8-track? I remember when cars did not come standard with radio and heaters- these were optional accessories. My phonograph records were 78 rpm. When I went away to college 45s were becoming a craze and I bought a player and a friend helped me add a phono input.
I started modeling before plastic models. Flying models were balsa and tissue, static scale models (we called them solid models) were balsa, basswood or pine. The wings and tail were sawn to planform, we carved and sanded airfoil into them Fuselage was sawn to profile, and better kits were sawn both to profile and planform. We had to carve to section, but the kit provided cardboard templates.
I remember listening to the Pearl Harbor attack announcements on our floor model console radio. It remember family driving downtown in Detroit to celebrate VJ day.
I remember my first control line plane, a Goldberg Nifty with a Forester 29.
My first plastic model was a P-80, second was a Lindberg GeeBee.
Built my first scratch built model, a Curtis P-6E. Later built a scratch built !/2A freeflight.
When I moved to Minnesota, weather not conducive to flying models, switched to static scale full time (well, I occasionally build a rubber model just to prove I can).
Landmark technologies- internal cockpit detail, full interiors, resin aftermarket, flat model paints, photo-etch, DIY resin casting.
I can remember all that stuff, but not where I laid the X-acto knife 30 seconds ago!
We all also survived riding our bikes without helmets. I remember every time I did something stupid, it hurt, and I didn’t do it again…at least not the same way, anyway. LOL [cwby]
My first computer was a Commodore VIC20 with a 5K memory. Still remember the TV commercials for it, with William Shatner as the spokesman.
My first car was a rust covered Olds Cutlass. It probably lost a pound of rust everytime you slammed the door shut. My parents paid $250 for the car.

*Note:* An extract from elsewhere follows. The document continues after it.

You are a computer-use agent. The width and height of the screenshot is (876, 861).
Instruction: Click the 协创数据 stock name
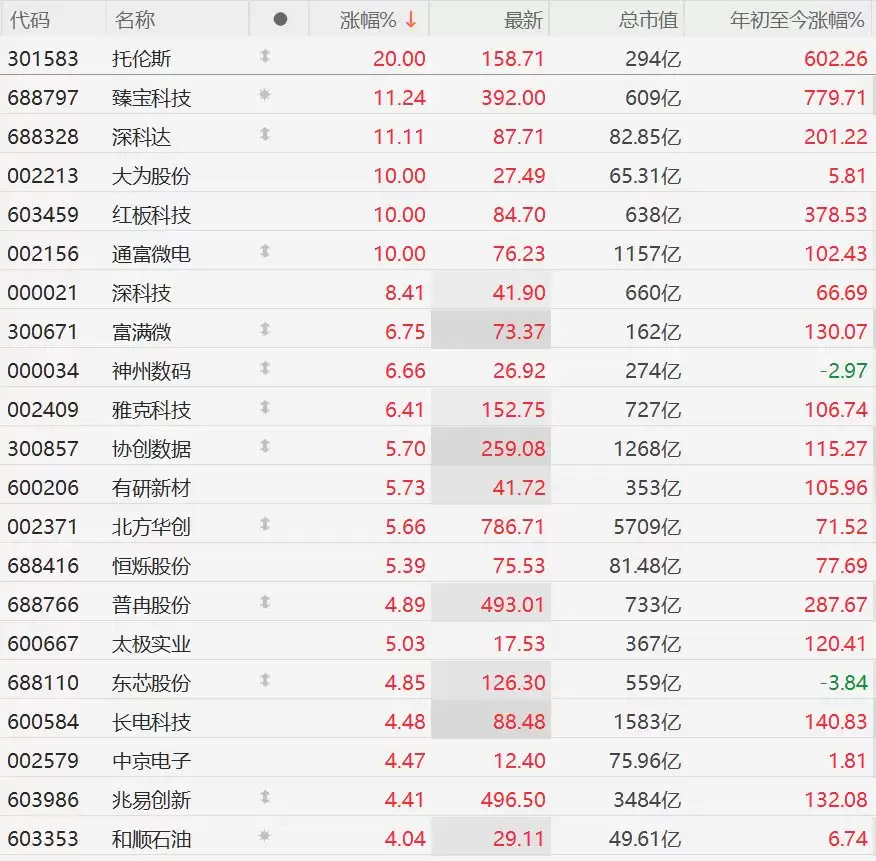click(x=151, y=449)
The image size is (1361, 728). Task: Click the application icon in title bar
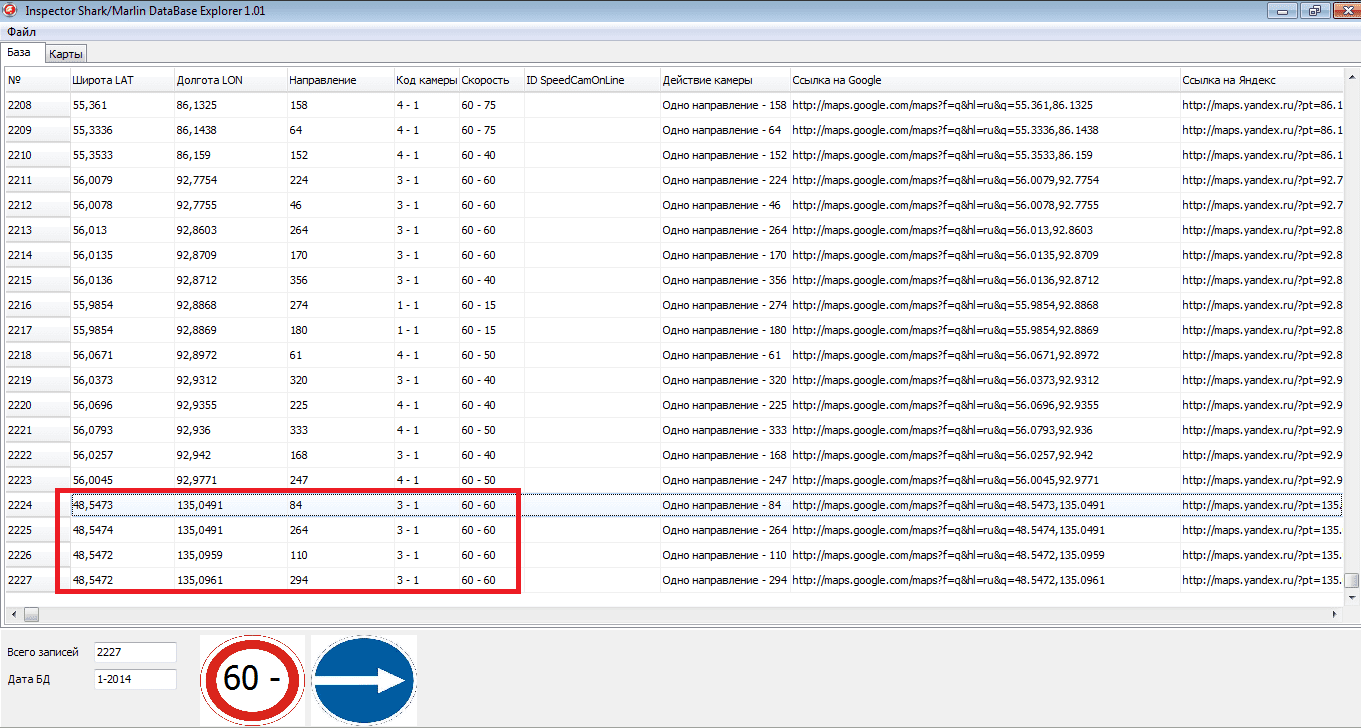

It had an 8-track and I got the car in the winter of 1983.
The first thing I did was get the cassette adapter for the 8-track tape player.
The car’s driver window had some issue with it and would not roll up if you rolled it down. My mom neglected to tell me this because it was winter and I wouldn’t need to roll the window down.

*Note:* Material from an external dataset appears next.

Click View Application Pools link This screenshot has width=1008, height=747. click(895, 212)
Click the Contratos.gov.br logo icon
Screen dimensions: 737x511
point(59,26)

Well, I was returning to college from Vermont to Long Island in February. I-95 is a toll road with 35¢ tolls through Connecticut and upstate New York with my last toll being the Throgs Neck Bridge.
So I pay the first toll and can’t get the window back up. I drive the remainer of the trip (about 200 miles) in a slushy February with my window about halfway down. I eventually went to a junk yard and got the part I needed for my window.

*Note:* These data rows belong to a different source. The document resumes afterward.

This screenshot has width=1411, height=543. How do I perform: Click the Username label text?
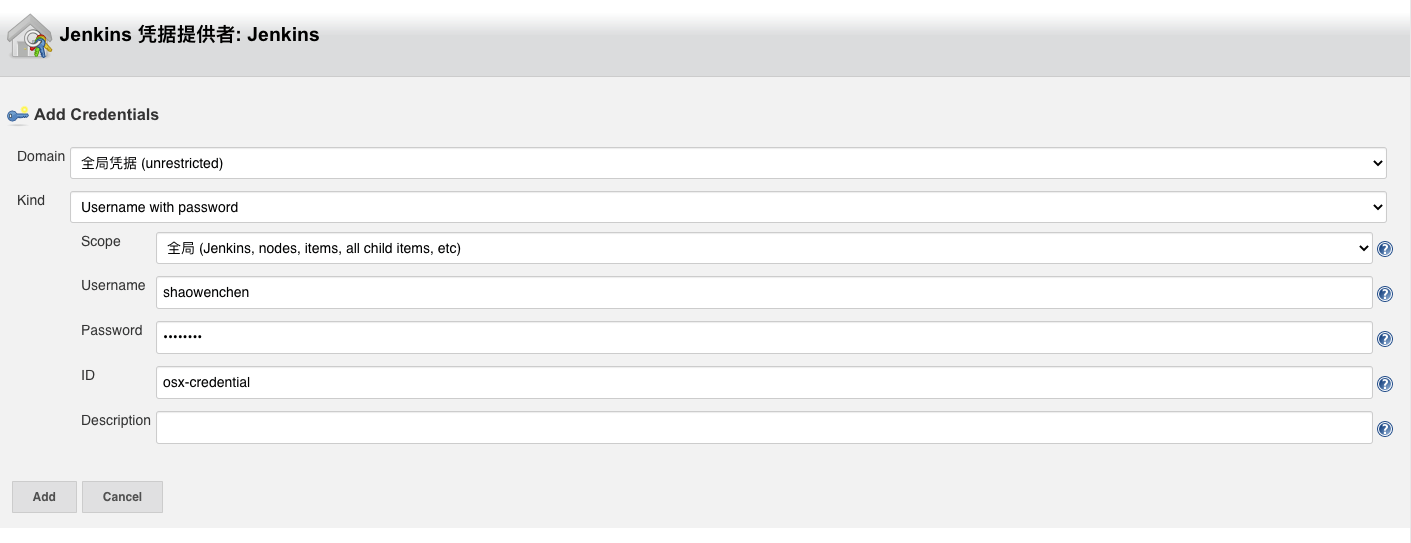click(x=113, y=286)
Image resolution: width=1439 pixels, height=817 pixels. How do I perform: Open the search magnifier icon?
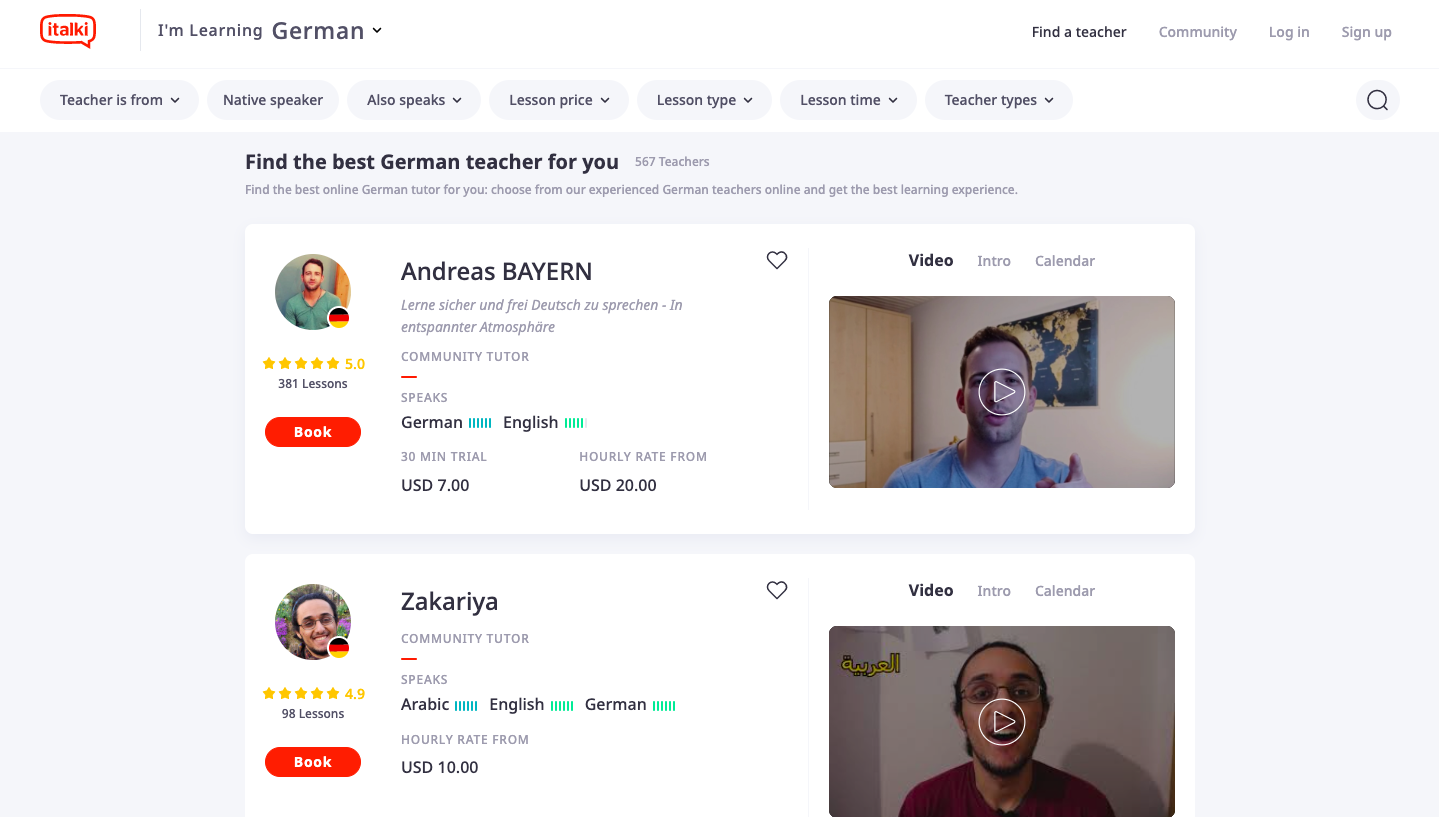1377,100
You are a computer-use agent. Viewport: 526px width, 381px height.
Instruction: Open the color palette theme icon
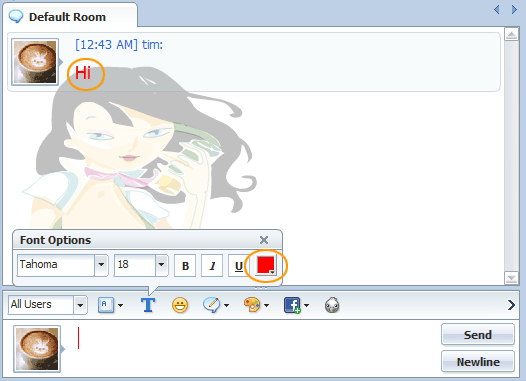coord(252,305)
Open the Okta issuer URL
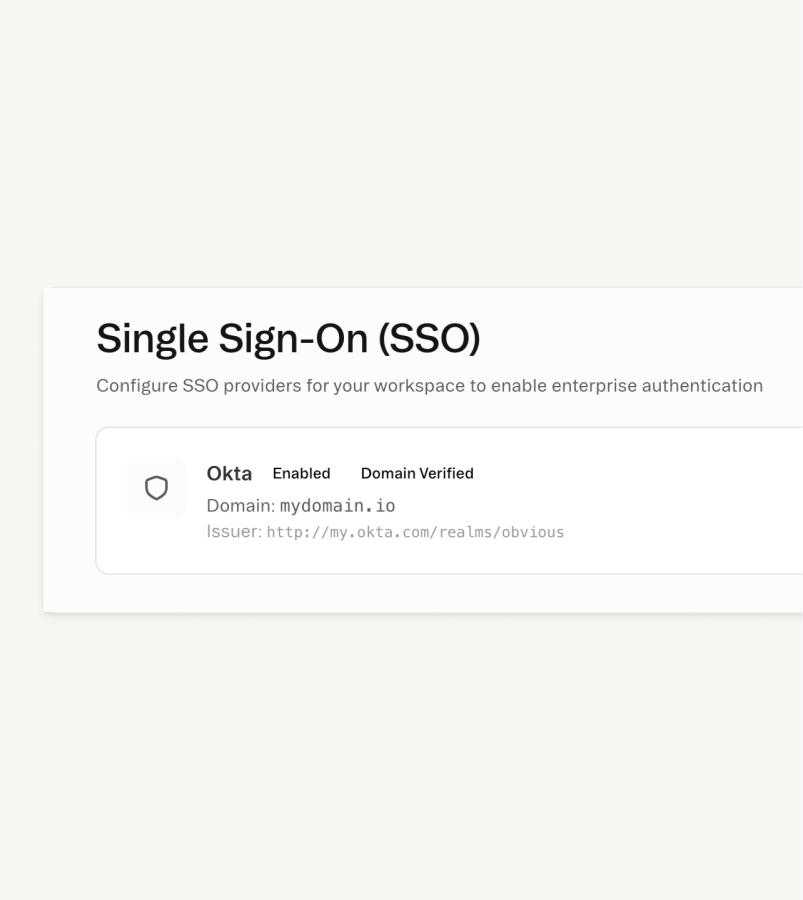 coord(415,532)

My first computer was the Commodore 64 but I didn’t have the persistant/tape storage so I would tinker for hours, get something working and shut it off…lol
They’re still being printed and you can get them from the bank. But they need to special order them and they come in a stack of fifty (aka hundred bucks a stack).
Last ones I got took about a week and half to get here. I ordered two stacks (100 $2 bills for an exchange of $200 from my account).
Keavdog, In the day, I got my protein powder from GNC and it tasted like powdered chalk. My buddy and I ,trying to gain weight for lifting weights, drank a gallon of milk a day, one dozen eggs a day, and countless cans of tuna fish. Life was so simpler back then.
I ended up getting a C64 later on with the tape drive. Then I bought a 1541 knock-off…I think it was made by Blue Chip. Not a bad floppy drive when it worked. That was all when I was 15, I think, which is when I got my first job. Oh, and I bought the Blue Chip at LaBelle’s. Remember that place?
Oh…and how about the VicModem 1600? I was on the internet (Compuserve) before Al Gore invented it. [proplr]
My favorite “Back in my day…” story to tell all the guys in my shop is that when I started working at Centennial Airport here in Colorado, Arapahoe Road, with its sprawling shopping complexes and luxury homes and apartments…was a dirt road, surrounded by nothing but empty grassland as far as the eye could see in every direction but west.
My first computer was a Sinclair ZX-80. The tablet-sized one that was basically just a circuit board in a vacuum-formed plastic shell, that you had to plug into your TV as a monitor…and whose cutting-edge data-storage system was your own plug-in cassette recorder.
Taught me the basics of programming…though probably in a language that was only valid for about 15 seconds.
Yup. I remember those little RF converters that you’d attach to the back of your TV with the little fork terminals. Those casette tape drives definitely taught you patience, with some programs taking more than 30 minutes to load. I learned to program in BASIC, and later dabbled in machine language a little bit, and haven’t used any of it since.
My brother used to ask my dad “Did you see many dinosaurs when you were a kid?” One day his son asked him the same question. He didn’t think it was very funny.